Alternative
Santé - L'Impatient,
le mensuel de votre santé au quotidien. Se soigner autrement grâce
aux ressources des médecines alternatives et naturelles.
Ranger
ses bagages et classer ses photos signent la fin du voyage
mais pas toujours celle des maux
Trois
symptômes majeurs doivent retenir l'attention et amener
à consulter : la fièvre, la diarrhée persistante
et les lésions de peau ou de muqueuses.
Fièvre
: attention !
On
ne badine pas avec elle, surtout en période hivernale où
le patient et même son médecin généraliste,
peuvent croire à une banale grippe. Le Dr Geneviève
Brousse, responsable des consultations de conseils aux voyageurs
et du centre de vaccination international du groupe hospitalier
Pitié-Salpêtrière, est formelle : " Une
fièvre égale ou supérieure à 38 degrés
doit conduire automatiquement à consulter dans les douze
heures qui suivent son apparition. " Avis partagé
par Catherine Goujon, médecin responsable du service de
vaccination et conseils aux voyageurs de l'Institut Pasteur :
" Pour simplifier, déclare-t-elle, et jusqu'à
preuve du contraire, il faut se dire que fièvre égale
paludisme. " Le paludisme dit " d'importation "
(qui se déclare au retour) tue en France une vingtaine
de personnes chaque année, par manque de réactivité
en temps réel ou par défaut de traitement préventif
ou encore à cause d'un traitement inadéquat. "

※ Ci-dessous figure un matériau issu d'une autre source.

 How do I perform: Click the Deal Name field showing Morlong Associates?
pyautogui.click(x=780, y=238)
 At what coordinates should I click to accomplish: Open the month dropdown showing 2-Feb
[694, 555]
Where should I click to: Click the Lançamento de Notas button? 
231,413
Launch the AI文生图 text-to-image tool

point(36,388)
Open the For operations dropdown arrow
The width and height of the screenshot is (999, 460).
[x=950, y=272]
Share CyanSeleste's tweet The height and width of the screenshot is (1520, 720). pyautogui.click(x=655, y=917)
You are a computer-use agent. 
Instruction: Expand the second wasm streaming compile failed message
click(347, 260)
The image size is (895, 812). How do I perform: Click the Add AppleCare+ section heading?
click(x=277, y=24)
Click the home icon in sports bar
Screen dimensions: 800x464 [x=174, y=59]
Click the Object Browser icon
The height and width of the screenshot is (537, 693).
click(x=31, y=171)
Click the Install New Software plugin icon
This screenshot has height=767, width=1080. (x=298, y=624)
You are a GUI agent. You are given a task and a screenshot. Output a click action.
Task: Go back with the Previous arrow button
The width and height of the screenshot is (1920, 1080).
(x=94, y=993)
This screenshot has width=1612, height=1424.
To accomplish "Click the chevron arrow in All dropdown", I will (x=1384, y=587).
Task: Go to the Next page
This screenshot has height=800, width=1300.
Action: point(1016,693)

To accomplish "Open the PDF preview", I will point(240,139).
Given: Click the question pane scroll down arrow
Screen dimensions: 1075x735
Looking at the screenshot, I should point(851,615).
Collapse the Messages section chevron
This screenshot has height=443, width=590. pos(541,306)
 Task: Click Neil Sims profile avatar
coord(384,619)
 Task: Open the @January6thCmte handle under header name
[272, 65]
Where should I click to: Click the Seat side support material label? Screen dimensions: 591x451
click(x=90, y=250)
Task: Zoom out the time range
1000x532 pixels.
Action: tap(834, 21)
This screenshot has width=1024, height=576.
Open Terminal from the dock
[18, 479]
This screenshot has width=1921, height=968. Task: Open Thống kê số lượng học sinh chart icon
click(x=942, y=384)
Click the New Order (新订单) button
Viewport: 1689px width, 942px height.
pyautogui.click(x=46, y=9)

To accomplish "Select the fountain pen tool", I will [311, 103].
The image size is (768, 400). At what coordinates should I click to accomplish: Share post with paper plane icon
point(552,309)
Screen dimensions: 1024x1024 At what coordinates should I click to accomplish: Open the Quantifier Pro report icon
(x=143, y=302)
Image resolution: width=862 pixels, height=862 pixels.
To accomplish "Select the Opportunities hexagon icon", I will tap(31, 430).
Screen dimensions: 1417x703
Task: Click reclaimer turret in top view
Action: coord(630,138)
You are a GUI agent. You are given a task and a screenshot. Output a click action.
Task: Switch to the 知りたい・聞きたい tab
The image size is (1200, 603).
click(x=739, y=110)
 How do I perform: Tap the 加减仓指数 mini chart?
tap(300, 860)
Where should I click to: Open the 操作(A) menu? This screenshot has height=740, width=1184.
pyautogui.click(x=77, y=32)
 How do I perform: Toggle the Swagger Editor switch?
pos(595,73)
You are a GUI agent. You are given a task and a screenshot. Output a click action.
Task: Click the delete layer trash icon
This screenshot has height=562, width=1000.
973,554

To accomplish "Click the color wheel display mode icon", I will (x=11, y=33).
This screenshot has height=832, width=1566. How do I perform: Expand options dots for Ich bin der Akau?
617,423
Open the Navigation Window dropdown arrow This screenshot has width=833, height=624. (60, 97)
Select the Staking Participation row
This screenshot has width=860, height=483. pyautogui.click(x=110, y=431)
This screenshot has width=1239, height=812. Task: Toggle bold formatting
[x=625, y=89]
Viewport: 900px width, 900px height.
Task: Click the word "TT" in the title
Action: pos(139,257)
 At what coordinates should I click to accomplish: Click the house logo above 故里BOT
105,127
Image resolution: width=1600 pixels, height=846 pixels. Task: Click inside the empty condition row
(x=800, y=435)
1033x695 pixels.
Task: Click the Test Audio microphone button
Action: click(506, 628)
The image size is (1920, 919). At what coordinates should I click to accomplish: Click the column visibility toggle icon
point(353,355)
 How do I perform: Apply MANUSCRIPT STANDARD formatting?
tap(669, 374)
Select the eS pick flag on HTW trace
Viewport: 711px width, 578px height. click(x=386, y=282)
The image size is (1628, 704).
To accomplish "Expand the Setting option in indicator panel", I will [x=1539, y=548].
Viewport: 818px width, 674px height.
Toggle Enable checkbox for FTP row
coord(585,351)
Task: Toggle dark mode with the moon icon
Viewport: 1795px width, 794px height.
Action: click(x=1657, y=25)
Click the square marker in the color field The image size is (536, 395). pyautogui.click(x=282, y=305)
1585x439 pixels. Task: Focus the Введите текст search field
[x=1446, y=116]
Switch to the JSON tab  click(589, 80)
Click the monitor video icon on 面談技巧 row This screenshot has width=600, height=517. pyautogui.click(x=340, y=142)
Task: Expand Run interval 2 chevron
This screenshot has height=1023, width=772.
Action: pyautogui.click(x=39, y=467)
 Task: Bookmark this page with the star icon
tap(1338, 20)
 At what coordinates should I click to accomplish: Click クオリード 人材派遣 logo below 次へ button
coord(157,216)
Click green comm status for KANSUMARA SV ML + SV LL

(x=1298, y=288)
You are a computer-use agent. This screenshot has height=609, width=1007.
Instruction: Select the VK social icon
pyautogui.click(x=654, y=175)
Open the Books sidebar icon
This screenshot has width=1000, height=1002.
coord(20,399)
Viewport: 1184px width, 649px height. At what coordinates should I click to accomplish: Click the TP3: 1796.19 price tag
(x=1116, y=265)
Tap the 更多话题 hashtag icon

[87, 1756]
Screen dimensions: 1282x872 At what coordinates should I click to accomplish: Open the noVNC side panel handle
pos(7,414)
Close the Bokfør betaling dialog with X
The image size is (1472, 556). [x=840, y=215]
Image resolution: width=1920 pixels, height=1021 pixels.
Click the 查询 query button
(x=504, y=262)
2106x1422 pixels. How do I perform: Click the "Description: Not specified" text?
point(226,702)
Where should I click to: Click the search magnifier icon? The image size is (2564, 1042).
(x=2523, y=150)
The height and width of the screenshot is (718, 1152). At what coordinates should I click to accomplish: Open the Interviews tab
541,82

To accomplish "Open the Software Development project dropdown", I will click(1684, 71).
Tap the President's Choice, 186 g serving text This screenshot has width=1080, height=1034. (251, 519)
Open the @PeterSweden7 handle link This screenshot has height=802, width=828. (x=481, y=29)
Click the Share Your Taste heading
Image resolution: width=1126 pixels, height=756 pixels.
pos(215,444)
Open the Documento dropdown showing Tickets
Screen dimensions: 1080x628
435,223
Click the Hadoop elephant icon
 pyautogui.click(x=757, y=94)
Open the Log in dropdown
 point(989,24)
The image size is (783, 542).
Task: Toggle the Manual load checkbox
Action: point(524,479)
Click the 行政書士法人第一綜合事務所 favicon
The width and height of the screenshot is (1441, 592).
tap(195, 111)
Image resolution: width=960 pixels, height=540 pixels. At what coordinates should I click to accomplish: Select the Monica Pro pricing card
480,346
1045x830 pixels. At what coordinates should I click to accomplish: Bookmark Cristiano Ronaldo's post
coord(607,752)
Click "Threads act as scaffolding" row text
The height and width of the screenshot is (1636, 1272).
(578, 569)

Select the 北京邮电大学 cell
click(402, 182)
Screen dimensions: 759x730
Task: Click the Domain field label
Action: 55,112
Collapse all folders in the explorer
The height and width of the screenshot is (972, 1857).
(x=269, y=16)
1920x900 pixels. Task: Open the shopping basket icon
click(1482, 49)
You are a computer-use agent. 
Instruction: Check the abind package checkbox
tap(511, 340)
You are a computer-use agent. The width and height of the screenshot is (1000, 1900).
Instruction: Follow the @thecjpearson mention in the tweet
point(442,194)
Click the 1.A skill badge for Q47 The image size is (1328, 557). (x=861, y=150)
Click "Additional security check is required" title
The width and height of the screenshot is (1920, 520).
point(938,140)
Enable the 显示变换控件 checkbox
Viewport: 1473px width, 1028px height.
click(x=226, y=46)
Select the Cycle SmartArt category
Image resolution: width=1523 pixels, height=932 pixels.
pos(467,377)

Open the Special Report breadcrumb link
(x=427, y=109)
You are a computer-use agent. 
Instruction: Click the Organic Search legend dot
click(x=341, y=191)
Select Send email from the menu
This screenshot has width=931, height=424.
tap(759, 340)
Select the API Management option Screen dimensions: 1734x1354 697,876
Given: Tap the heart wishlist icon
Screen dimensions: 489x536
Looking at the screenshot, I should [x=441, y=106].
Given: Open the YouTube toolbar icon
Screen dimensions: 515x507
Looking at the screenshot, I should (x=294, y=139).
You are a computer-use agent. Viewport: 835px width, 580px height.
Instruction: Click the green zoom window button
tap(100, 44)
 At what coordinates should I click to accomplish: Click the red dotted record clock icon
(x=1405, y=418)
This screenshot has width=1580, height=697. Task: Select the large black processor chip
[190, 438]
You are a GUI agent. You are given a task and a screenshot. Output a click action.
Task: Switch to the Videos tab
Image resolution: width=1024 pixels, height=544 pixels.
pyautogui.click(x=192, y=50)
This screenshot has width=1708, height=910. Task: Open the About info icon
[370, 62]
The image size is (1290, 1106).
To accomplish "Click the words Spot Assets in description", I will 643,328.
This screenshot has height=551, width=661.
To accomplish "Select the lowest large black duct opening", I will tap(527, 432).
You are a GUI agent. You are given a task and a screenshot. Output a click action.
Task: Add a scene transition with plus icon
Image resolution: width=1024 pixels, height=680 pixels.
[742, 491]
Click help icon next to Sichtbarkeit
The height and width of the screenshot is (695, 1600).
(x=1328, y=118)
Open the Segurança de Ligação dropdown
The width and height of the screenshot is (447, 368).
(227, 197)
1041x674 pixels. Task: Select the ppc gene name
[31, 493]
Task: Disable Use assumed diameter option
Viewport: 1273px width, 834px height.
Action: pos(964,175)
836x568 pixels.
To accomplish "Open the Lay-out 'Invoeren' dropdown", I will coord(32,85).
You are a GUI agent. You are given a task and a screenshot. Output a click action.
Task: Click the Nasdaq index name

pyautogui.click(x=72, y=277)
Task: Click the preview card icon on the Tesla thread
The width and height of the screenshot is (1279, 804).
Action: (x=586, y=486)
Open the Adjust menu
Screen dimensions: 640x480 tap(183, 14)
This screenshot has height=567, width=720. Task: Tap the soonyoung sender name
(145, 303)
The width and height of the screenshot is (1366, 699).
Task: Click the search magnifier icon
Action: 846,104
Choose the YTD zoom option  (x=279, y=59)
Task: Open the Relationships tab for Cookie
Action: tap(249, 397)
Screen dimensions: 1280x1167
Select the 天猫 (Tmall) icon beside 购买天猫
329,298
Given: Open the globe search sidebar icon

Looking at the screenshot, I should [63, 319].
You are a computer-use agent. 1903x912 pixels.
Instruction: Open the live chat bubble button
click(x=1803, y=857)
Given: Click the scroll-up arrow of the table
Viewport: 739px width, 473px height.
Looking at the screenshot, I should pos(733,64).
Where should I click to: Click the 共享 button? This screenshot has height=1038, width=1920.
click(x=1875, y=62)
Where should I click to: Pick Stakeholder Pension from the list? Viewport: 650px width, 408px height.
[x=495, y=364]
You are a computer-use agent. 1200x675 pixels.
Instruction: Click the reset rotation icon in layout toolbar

La démarche à suivre est d'aller aux urgences de
l'hôpital le plus proche ou dans un service de maladies
infectieuses ; d'indiquer au médecin que l'on revient d'un
voyage dans un pays tropical, même s'il date de plus de
trois mois. Quelle que soit l'heure, une prise de sang doit automatiquement
être effectuée avec analyse immédiate.
L'erreur
à ne pas commettre, sous prétexte que le voyage
s'est bien passé, est d'arrêter le traitement antipaludique,
rappelle le Pr Michel Rey, président de la Société
de médecine des voyages (lire fiches
pratiques), " car le parasite s'infiltre par étapes
dans l'organisme (sang, foie, etc.) et le médicament n'agit
qu'au troisième stade parasitaire, qui se développe
huit à dix jours après la piqûre ".
Dans le cas où la décision d'arrêter les antipaludéens
est motivée par leurs effets secondaires, reste à
choisir entre le risque du développement de la maladie
et les troubles occasionnés.
Un accès de fièvre peut également être
le signe d'une autre maladie (typhoïde, hépatite,
etc.)
La
diarrhée
Il
convient encore de consulter dans deux cas : une diarrhée
prolongée ou une diarrhée accompagnée de
fièvre. Le but est de repérer au plus vite une maladie
grave, par exemple la fièvre typhoïde. Parfois, les
responsables sont des bactéries de type salmonelles (Salmonelloses
: toxi-infection alimentaire provoquée par l'ingestion
de nourriture contaminée.) ou encore shigelles (Shigelloses
: rectocolites aiguës dues à une famille de bacilles
appelés shigelles) démasquées par coproculture,
c'est-à-dire une analyse de selles qui révèle
la présence des importuns. D'autres parasites peuvent également
être à l'origine de diarrhées persistantes.
Les
lésions de peau et des muqueuses
Les
éruptions cutanées sont à surveiller de près.
Le plus souvent, il peut s'agir d'une dermatose tropicale. Les
formes en sont multiples et plus ou moins évolutives. Des
boutons peuvent parfois indiquer la présence d'un parasite
sous la peau. La leishmaniose cutanée ou bouton d'Orient
est une forme de parasitose cutanée transmise par piqûre
d'insectes (les phlébotomes). Elle se présente sous
la forme d'une lésion unique ou multiple siégeant
sur les parties de peau découvertes. Il s'agit fréquemment
d'infection banale à staphylocoques ou à streptocoques.
Très rarement, de telles lésions peuvent suggérer
une fièvre typhoïde ou une hépatite.
Enfin, autre motif de consultation : une lésion des organes
génitaux, surtout s'il y a eu un rapport sexuel non protégé.